Laura Flanders:Well, that's what it is. What should it be?

Michael:It should be just the opposite. The whole idea of Adam Smith and John Stuart Mill and all of the classical economists that are considered the patron saints of free marketers, their idea of free market was exactly the opposite. Here we have another Orwellian term. For Adam Smith, a free market was a market free of landlords. You wouldn't have them anymore. That was the first thing that he picked up in his travels in France was the physiocrats. John Stuart Mill said, "Economic rent is what landlords make in their sleep without working."

He wanted the government ... Basically they were called Ricardian Socialists. They wanted the government to collect all the rent so that the only income people would get would be income they make from actually being productive, for making things, for makings goods and services. Now the idea of productivity is just the reverse. It's defined as how much money Goldman Sacks, for instance, can make from the rest of the economy without doing any work.

Laura Flanders:Is there anything new in the way Trump or his colleagues talk about the economy in so far as you can make sense of it? You're making the point that it's difficult to make sense of in the best of times.

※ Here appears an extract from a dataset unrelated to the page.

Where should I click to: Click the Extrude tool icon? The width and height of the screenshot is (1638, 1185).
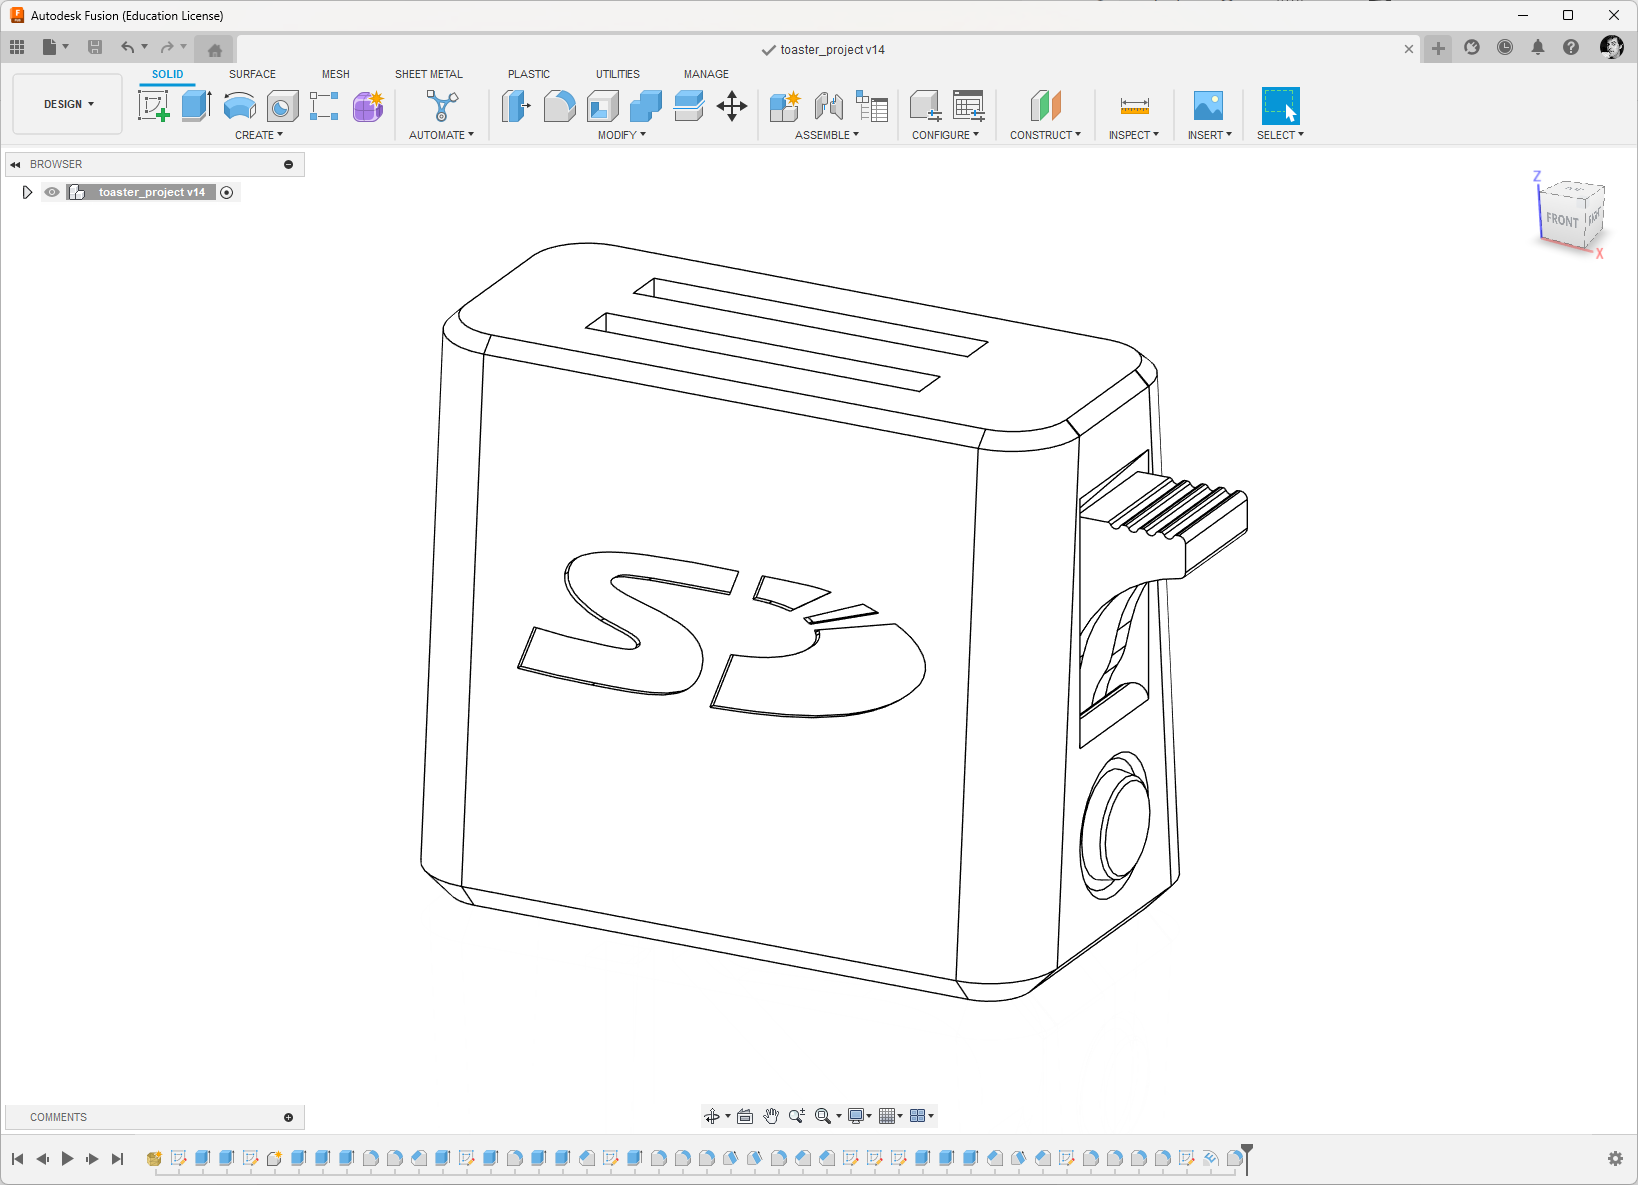pos(196,105)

Michael:I don't think he really talks about the economy. He talks about, "Here's a beautiful picture how America could be," and he never talks about how he'll get there, never talks about what he'll do. In his speeches before Congress, there isn't a program so I have no idea what he believes.

Laura Flanders:He does throw out words like infrastructure, spending, nationalism, fair trade, language that crops up in his speeches we have heard before even if we have no idea what meanings are attached now.

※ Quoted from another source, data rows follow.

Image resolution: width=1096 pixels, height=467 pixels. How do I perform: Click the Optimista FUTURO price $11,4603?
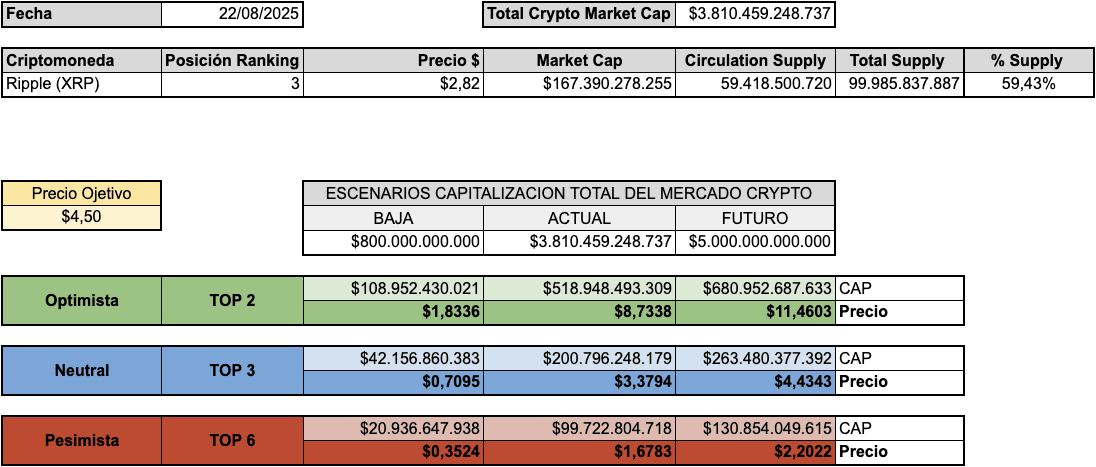click(x=755, y=312)
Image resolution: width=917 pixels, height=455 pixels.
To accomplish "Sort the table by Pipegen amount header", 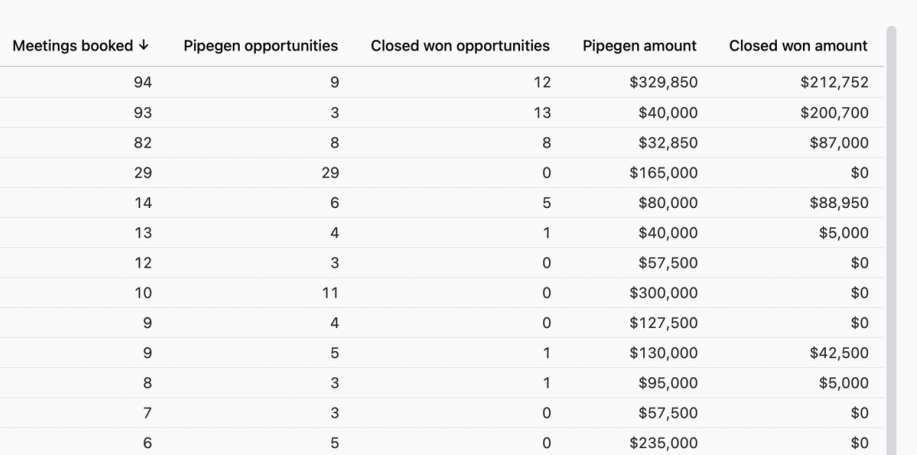I will (640, 46).
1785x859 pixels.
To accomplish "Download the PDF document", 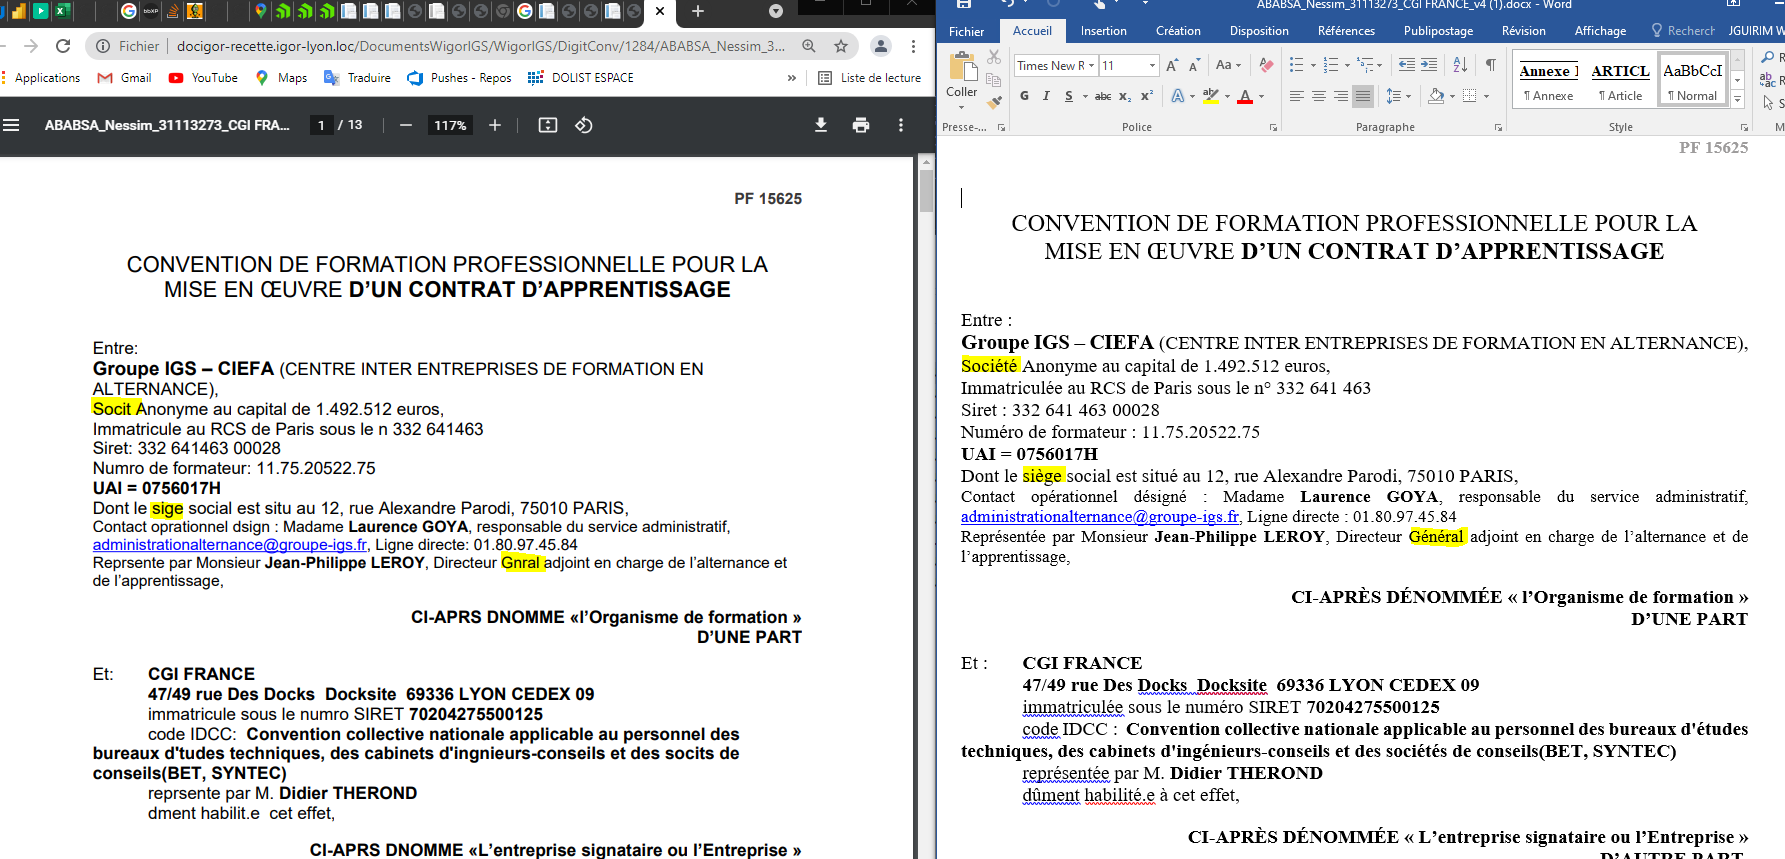I will tap(820, 125).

Michael:The meanings now are very different from what they used to be. In the late 19th century, Simon Patten who was the first economics professor at the first business school, the Wharton School of Business said, "America's going to get rich on infrastructure because it's a fourth factor of production besides labor, land, and capital." Public infrastructure actually is the largest capital investment in every economy.

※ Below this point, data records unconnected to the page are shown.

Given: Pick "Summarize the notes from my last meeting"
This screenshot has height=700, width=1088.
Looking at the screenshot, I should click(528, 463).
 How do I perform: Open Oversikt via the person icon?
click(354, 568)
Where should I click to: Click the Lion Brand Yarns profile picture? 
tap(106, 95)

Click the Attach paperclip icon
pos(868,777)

Laura Flanders:Now we're talking schools, roads-

Michael:Schools, roads, everything that-

Laura Flanders:Hospitals.

Michael:Yes, and these are most of ... The investment of every country is in this. Patten pointed out that the objective of schools, and education, and roads isn't to make a profit. It's just the opposite. It's to lower the cost of living and lower the cost of doing business because if the government produces, provides this in social infrastructure, free or on a subsidized basis, then you can afford to undersell other countries that have privatized the infrastructure. When Donald Trump talks about private public partnership, he means infrastructure for profit and financed by Wall Street, not by the government.

Laura Flanders:We're told that everything that's private is better than everything that's public. It's not true, but is that the case that he's making again today?

Michael:Better for whom? It's better for the stock underwriters, it's better for the owners. The reason infrastructure was in the public domain for hundreds of years in Europe was because they're natural monopolies and you don't want monopolists to own the roads, or the schools, or the cable systems, or the health insurance because they will try to squeeze the monopoly for whatever the market will bear. That's called 'rent extraction'. If you privatize it for profit, then the cost of using these roads, the cost of using education, the cost of using water and sewer are going to rise so much that the economy's going to begin looking like England after Margaret Thatcher.